RECORD EXTRACTS:
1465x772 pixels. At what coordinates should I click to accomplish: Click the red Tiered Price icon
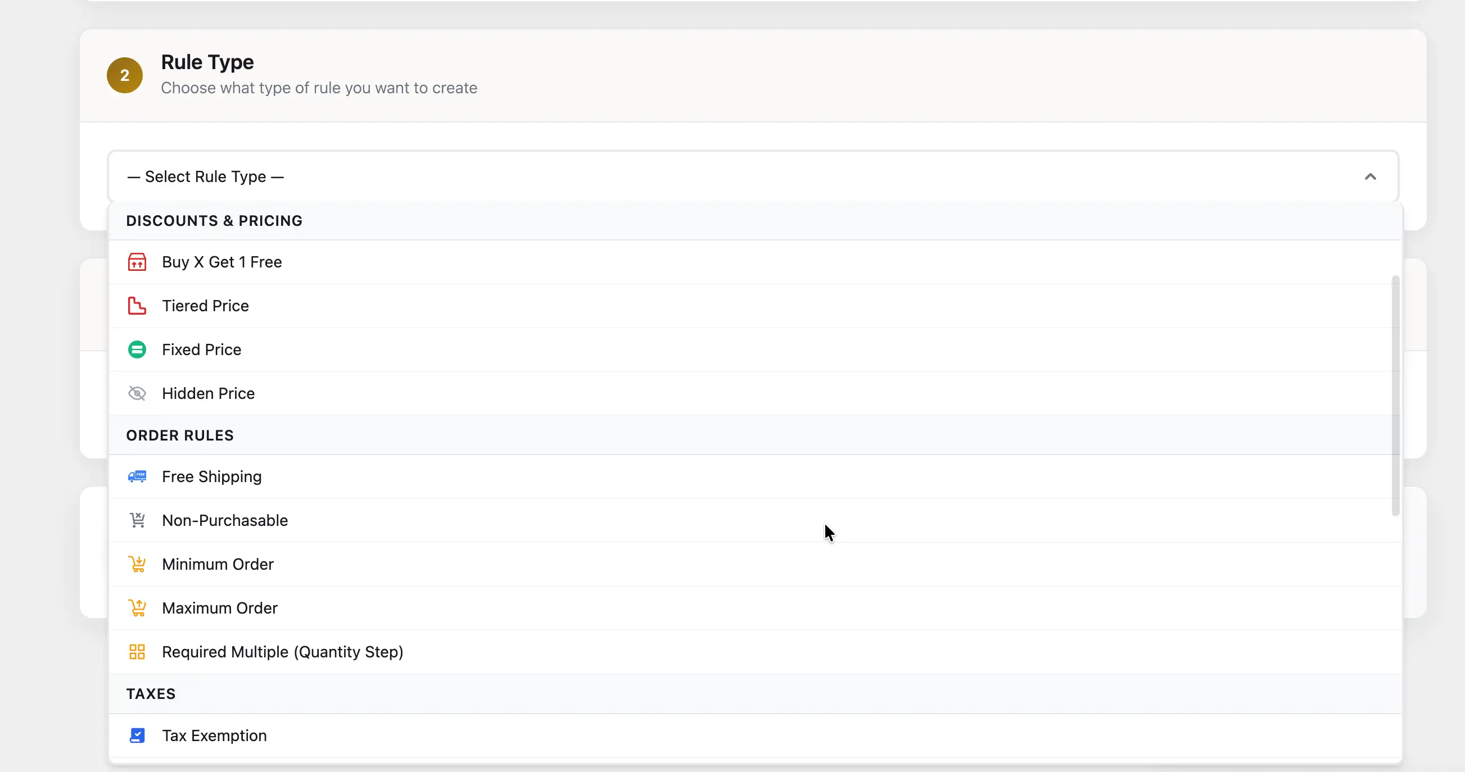click(x=136, y=306)
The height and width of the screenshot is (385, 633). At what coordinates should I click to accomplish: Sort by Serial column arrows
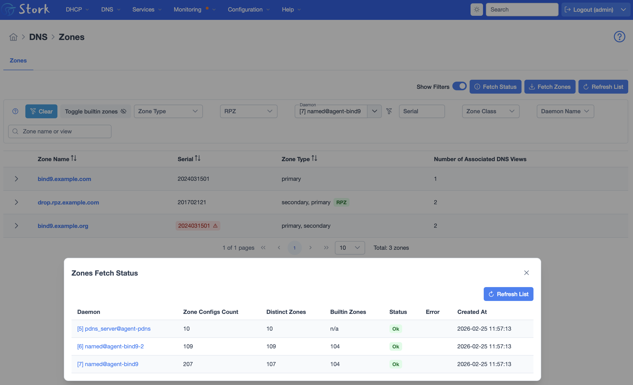tap(198, 158)
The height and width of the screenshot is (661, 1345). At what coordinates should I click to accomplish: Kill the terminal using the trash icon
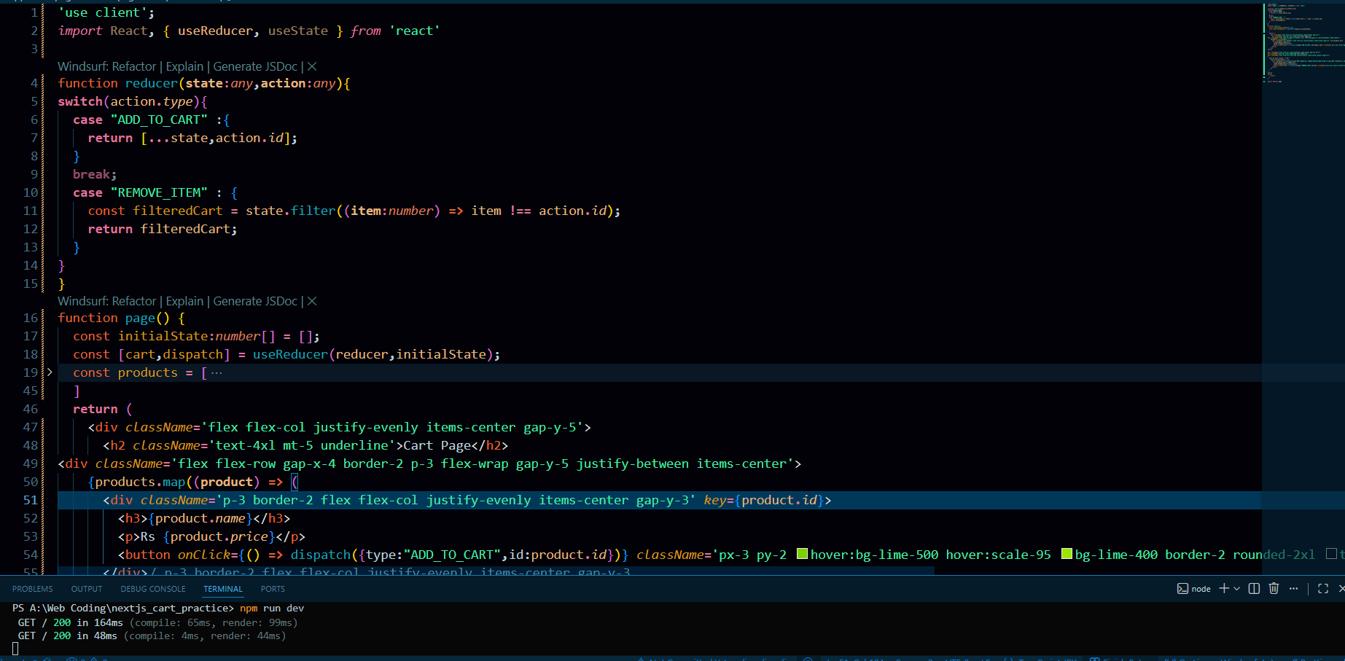1274,589
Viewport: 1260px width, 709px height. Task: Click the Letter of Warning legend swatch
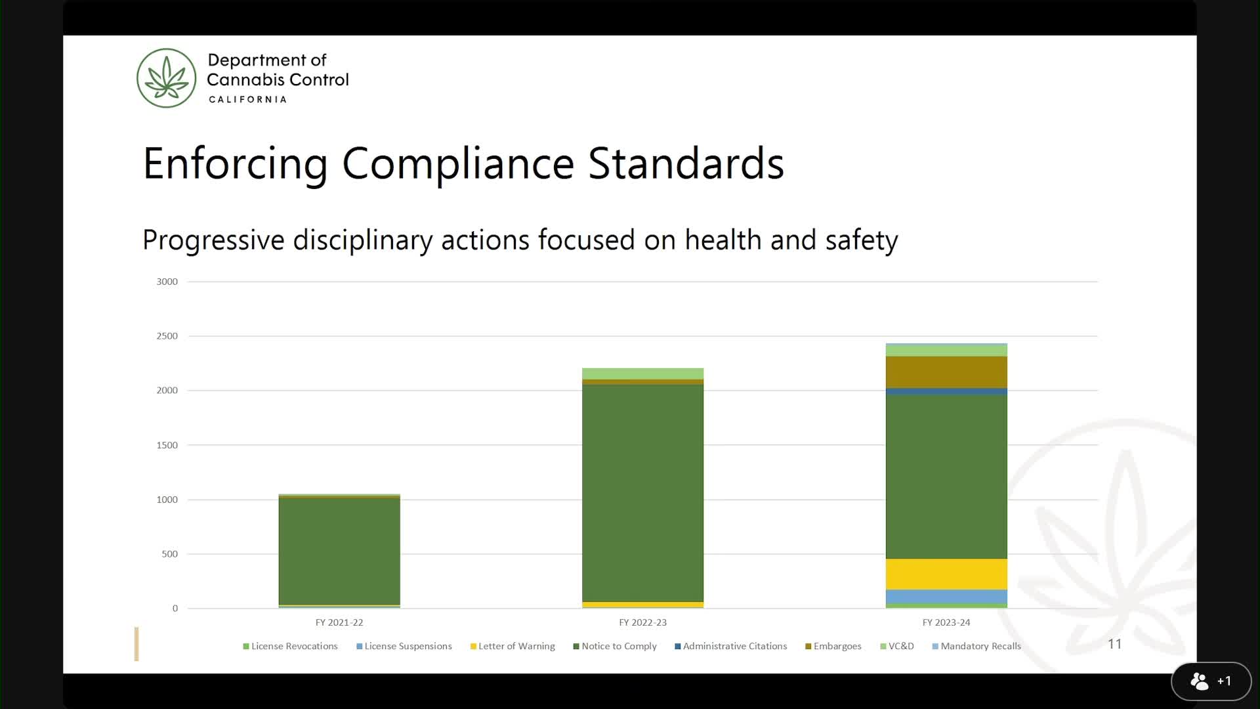tap(473, 647)
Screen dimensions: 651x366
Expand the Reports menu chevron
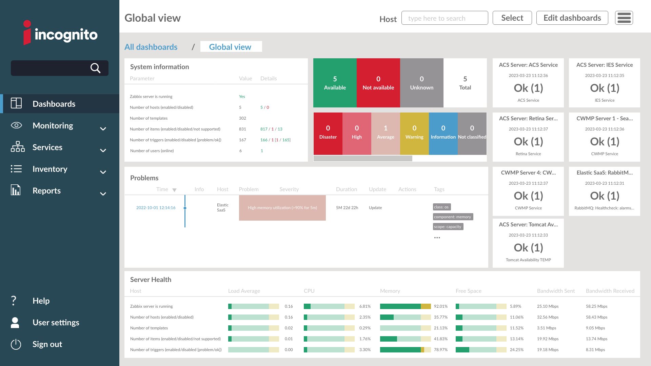(x=103, y=194)

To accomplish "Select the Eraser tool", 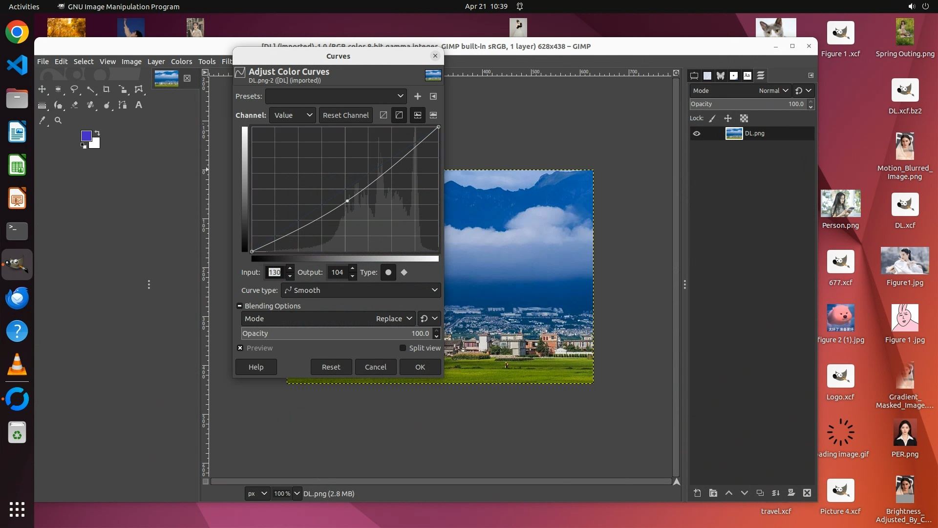I will click(x=75, y=105).
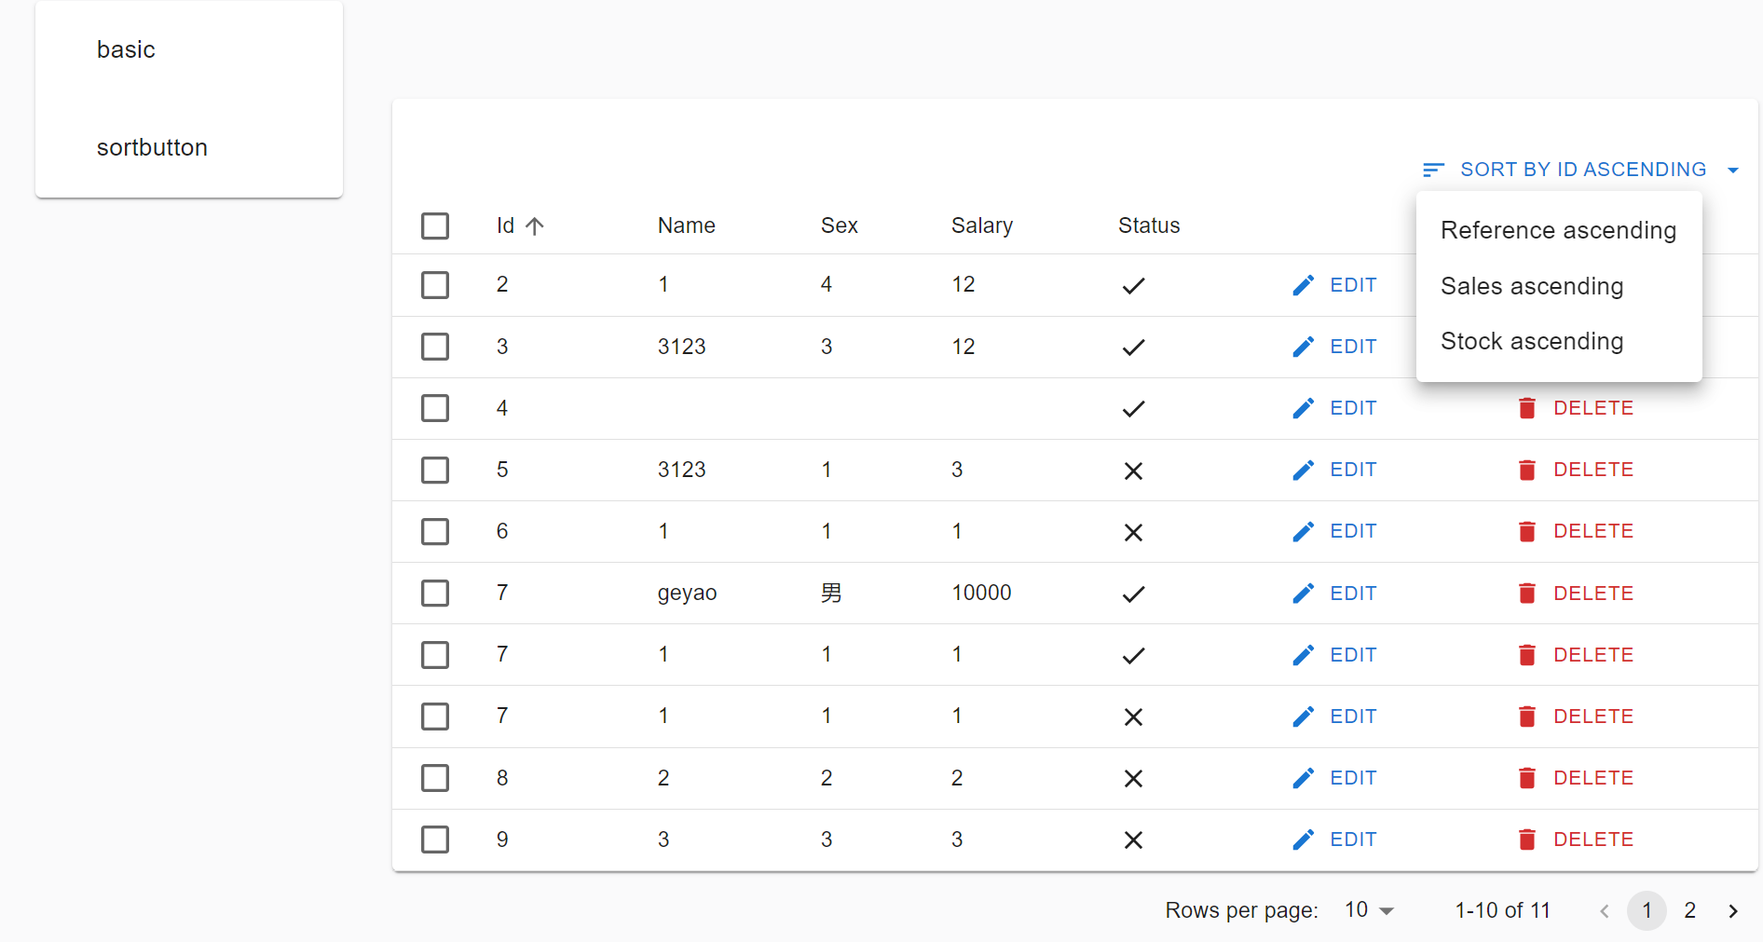Viewport: 1763px width, 942px height.
Task: Jump to page 2 in pagination
Action: click(1689, 910)
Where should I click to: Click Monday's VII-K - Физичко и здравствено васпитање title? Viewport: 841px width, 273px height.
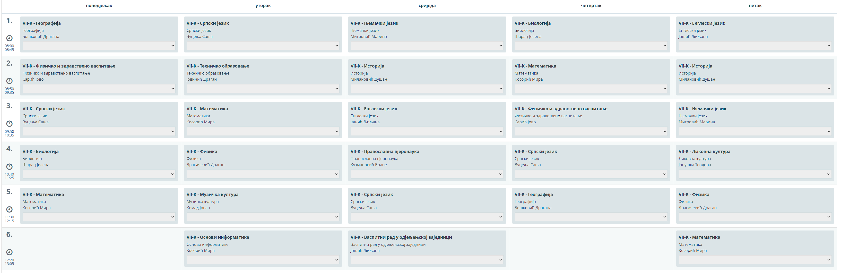tap(69, 66)
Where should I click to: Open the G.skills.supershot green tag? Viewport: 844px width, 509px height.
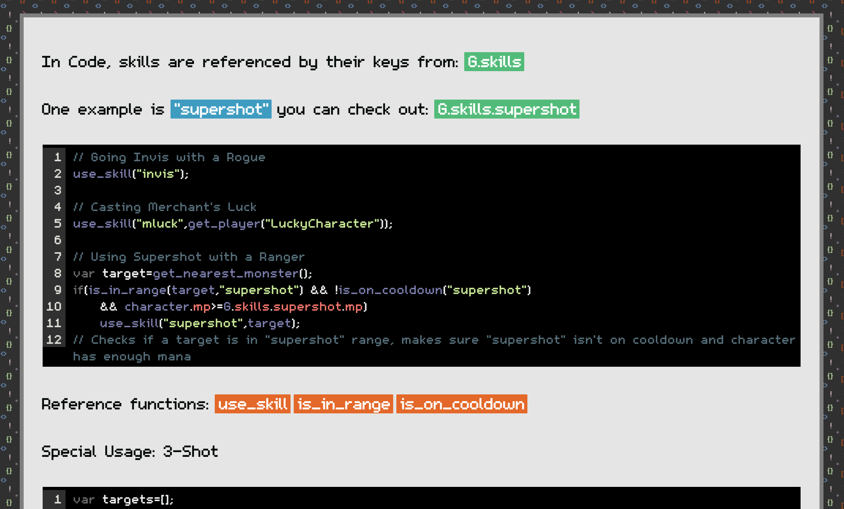506,109
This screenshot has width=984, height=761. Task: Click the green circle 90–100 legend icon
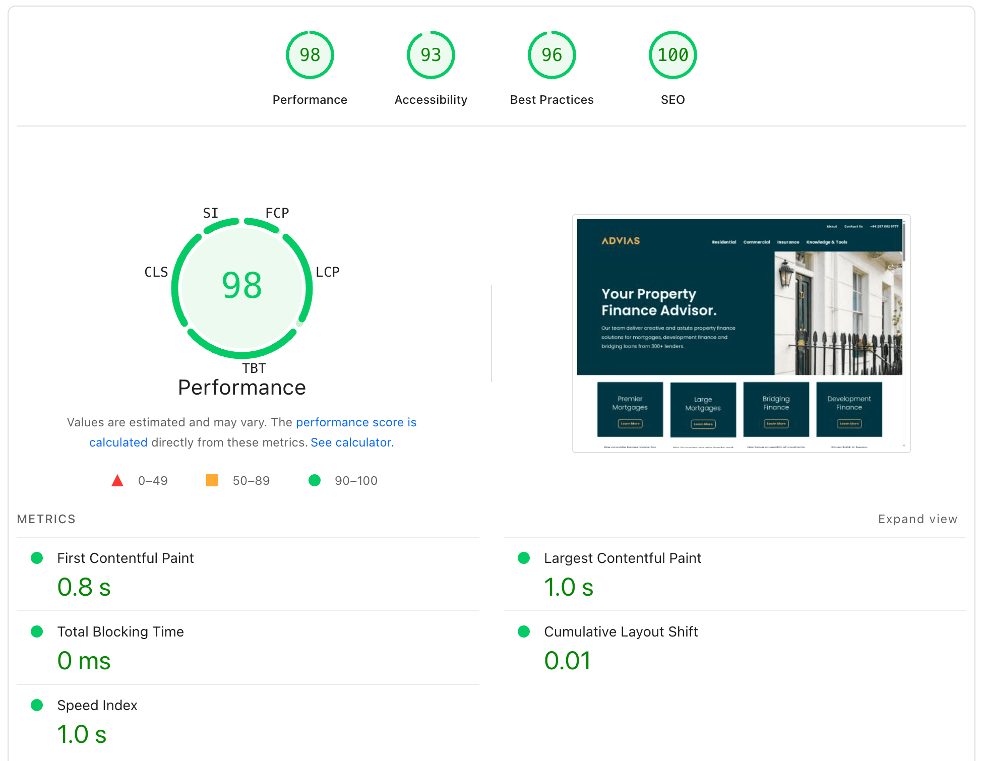tap(315, 480)
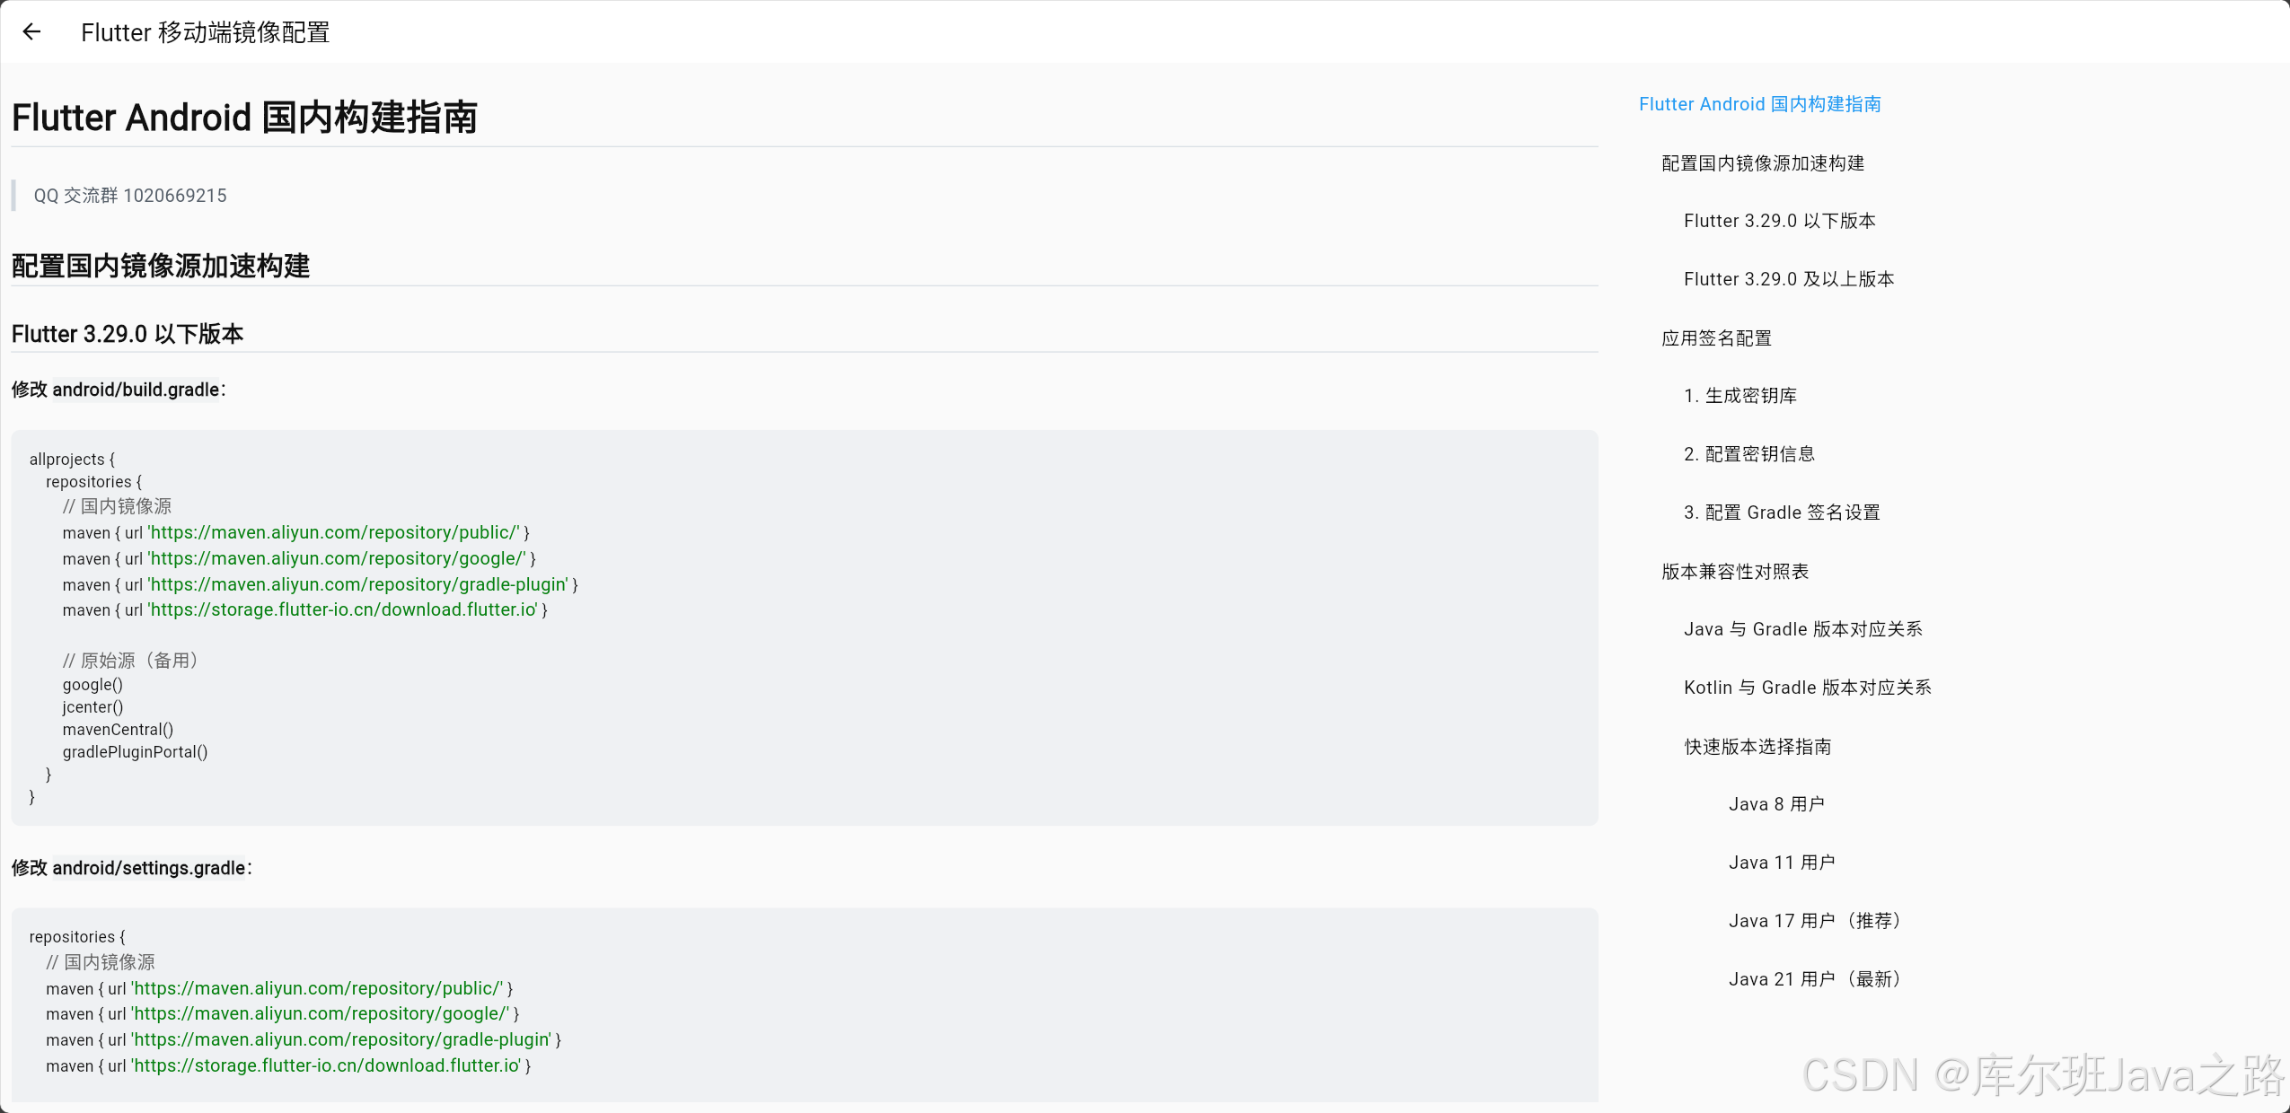Viewport: 2290px width, 1113px height.
Task: Jump to 'Java 11 用户' outline item
Action: pyautogui.click(x=1781, y=863)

WORK INSTRUCTION: What is wanted is an exact copy of the lines from the line with "Where should I click to: Open" through the end of the records, both ends included, pictures excluded.

TASK ANSWER:
Where should I click to: Open the G.skills.supershot green tag? Viewport: 844px width, 509px height.
506,109
This screenshot has width=984, height=761. Task: Click the green circle 90–100 legend icon
tap(315, 480)
Viewport: 2290px width, 1113px height.
Task: Jump to 'Java 11 用户' outline item
Action: pyautogui.click(x=1781, y=863)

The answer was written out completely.